Saturday, November 6, 2021
Start: MA/RI state line (parked at Douglas State Forest, MA and hiked in)
End: Charlestown Blue Shutters Beach
Mileage: 76.36 (+2.18)
Elevation gain/loss: 5072’/5689′ (246/148)
After spotting a car at the beach on Friday night (having called the town and police to confirm we were approved to leave a car overnight in the lot, despite it not being allowed), we got up at 3am and headed out by 3:30am, arriving at Douglas State Forest by 4:15am. We hung the DCR parking pass I got from my local library on the rear view mirror, pulled our gear together, and headed out by 4:25am. It was 28 degrees and very chilly. We hiked quickly by headlamp, trying to get warm while also not losing the trail. We made our way to the state line a few miles away by around 5:05am.
We took pictures at the border and end of the Midstate Trail and start of the North South Trail, then started our watches at 5:15am and started running. The cold and dark kept our pace fairly slow for the first few hours, but once the sun came up and we had gotten through some of the trail’s most technical sections, we started picking up the pace.
The first 25 miles went by pretty quickly, and then time slowed down. The halfway marker wasn’t halfway by mileage, and we had go to for at least 2-3 more miles before arriving at the marker; it was a psychological struggle to know that I was halfway done but hadn’t hit the sign yet. At the sign, we took some pictures and then kept on moving.
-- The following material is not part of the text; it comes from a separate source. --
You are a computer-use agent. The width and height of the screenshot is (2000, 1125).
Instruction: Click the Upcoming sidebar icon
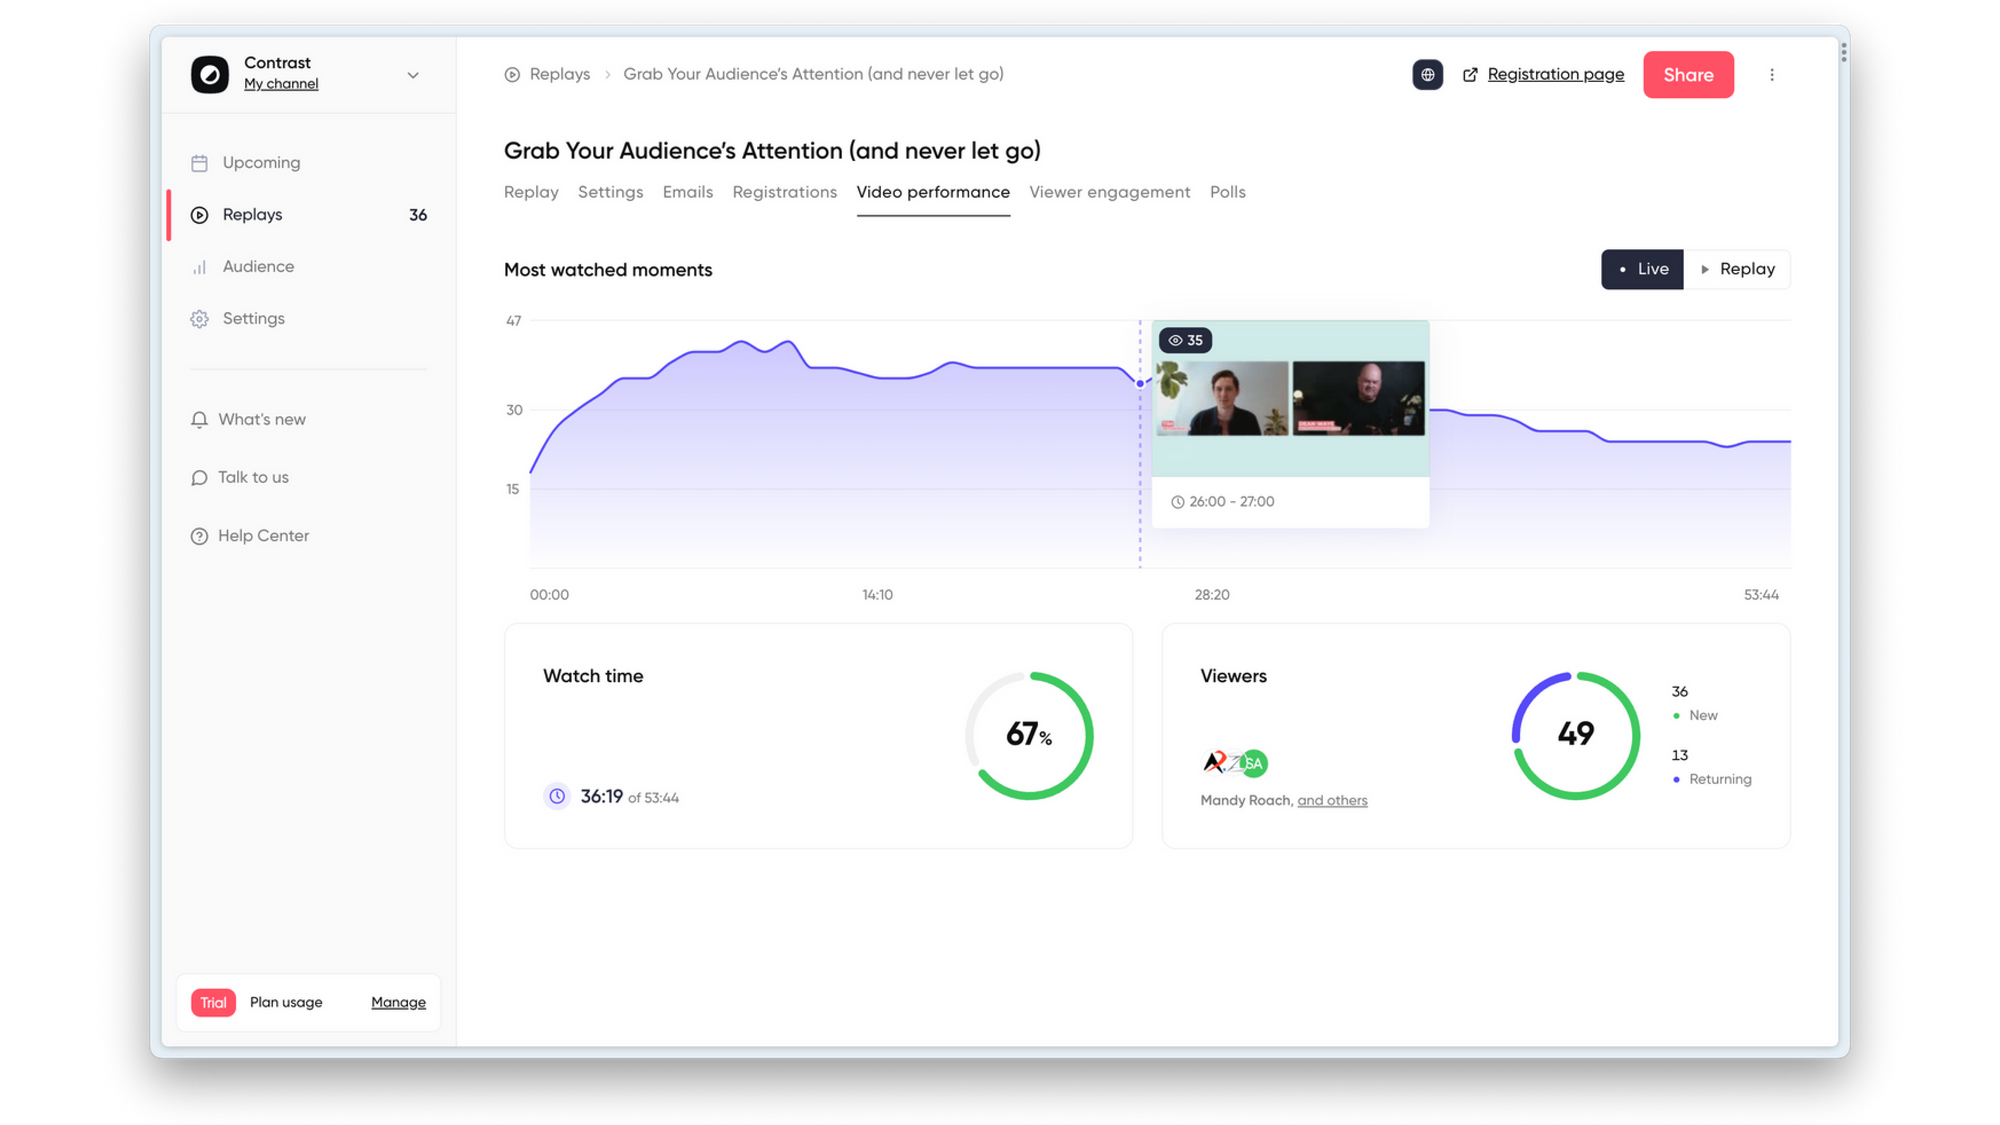pyautogui.click(x=199, y=162)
We tried to not look to see where we were, mileage wise, because it didn’t help. We had to shed layers a few times in the heat (55, hah) of the day, but as soon as the sunlight waned, we had to layer back up. As the sun went down and the miles started to look the same, time seemed to be endless and the temperature dropped back towards freezing. I accidently saw the mileage on my watch at our last water filter break and it hit me hard that we had at least 3 hours left. I tried to hunker down and just keep moving. Once we hit the 8 miles left point, Justin seemed to perk up for a few miles, which helped dig me out of my misery and remind me that we weren’t that far away.
Justin seemed to hit a wall and struggled hard for the last 6 miles, but I was feeling pretty good. It was a distance I could comprehend and be joyful about how close it was to the end. So I went out in front, kept us on trail in the dark, and power hiked as quick as I could. Once we emerged onto the road for the last time, I opened up my pace and hit 6 MPH for the last 1.4 miles to the beach, enjoying the smooth road and downhill angle, and the proximity to the car.
We made it to the beach just a few minutes before 1am. We dipped our toes in the incoming tide’s waves (since it was 30 degrees, we decided against a more thorough greeting), took some pictures, and then needed to rescue our dropped trekking poles from being washed out to sea. We slowly walked back to the car in the parking lot, started the car blasting heat, grabbed a snack from the trunk, changed into dry shirts and sweaters, and hopped in the car to drive the hour back to my friend’s house. Along the way, we found the only open restaurant (McDonald’s), and napped while we waited in the long line of cars. Once we got back to my friend’s house, we slept for maybe 4 hours, had a big breakfast, and then my friend drove me back to my car in Douglas State Forest.
This run was a testament to my continued growth and learning. With the cooler weather, I was able to stay well hydrated, and I kept up with my nutrition. Water sources were regular and relatively prolific; I only felt thirsty once and found water under the road soon after. My food plan worked well, primarily using gels and chews with some bars and waffles mixed in for additional fat and protein. I judiciously used caffeine, acetaminophen, and ibuprofen in the second half of the run, and that helped me keep my energy up and pain down. My feet and legs felt amazingly happy in my Hoka Speed Goats and I never needed to change my socks, despite bringing 2 extra pairs. I didn’t get any blisters or chafing, which feels like a miracle. With our excellent pace of ~4.2 MPH, we broke the last unsupported FKT by 3 hours. It’s still sinking in, what we accomplished. It was a wonderful experience, and I’m looking forward to running the Riverlands 100 with Justin in May 2022!